After more than a year of investigation, the Khmer Rouge tribunal has failed to justify the continued detention of Brother No 2 Nuon Chea, or to collect evidence that could implicate him in crimes occurring outside of the S-21 detention center, defense lawyers have argued.
Over defense objections, the court’s co-investigating judges last month renewed Nuon Chea’s detention for a further year, saying that former S-21 director Kaing Guek Eav, better known has Duch, had implicated Nuon Chea in crimes occurring at the detention center and that conditions for his detention, such as preventing witness tampering and preserving public order, remained valid.

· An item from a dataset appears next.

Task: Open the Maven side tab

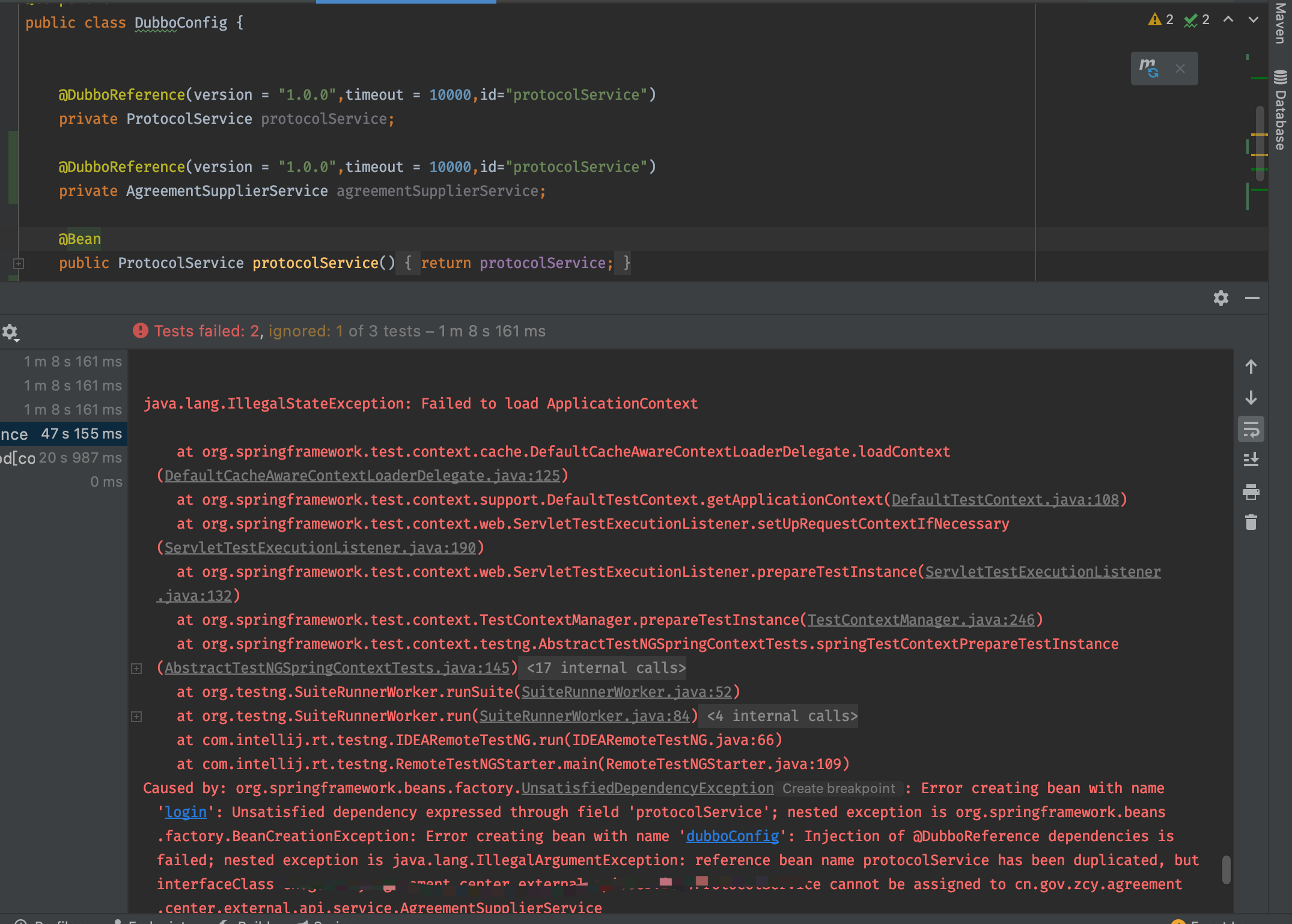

However, in an appeal filed Thursday, defense lawyers Son Arun, Michiel Pestman and Victor Koppe said the brief new detention order—which they called perhaps the judges’ “least articulate order to date”—had failed to show that such conditions still exist or to explain how they justify a second year of detention.
Foreign and international case law holds that the burden of justifying detention gets higher as its length increases, they added.
Though prosecutors say Nuon Chea bears responsibility for more than 20 different crimes allegedly occurring in 26 locations throughout Cambodia during the Khmer Rouge era, investigators have only cited evidence which could link Nuon Chea to S-21, the defense said.
“Of the witnesses interviewed […] [apart from Duch], none appear to have implicated Mr Nuon in any criminal activity,” they wrote, adding that this is not by itself enough to justify keeping Nuon Chea in a cell, rather than under house arrest.
In an analysis of the new detention order, Anne Heindel, a legal adviser to the Documentation Center of Cambodia, wrote that co-investigating judges Marcel Lemonde and You Bunleng should have explained how and why conditions requiring Nuon Chea to stay in detention continue to exist.
However, the court’s Pre-Trial Chamber “will likely determine that the burden is on Nuon [Chea] to convince them why his detention is no longer justified,” she wrote.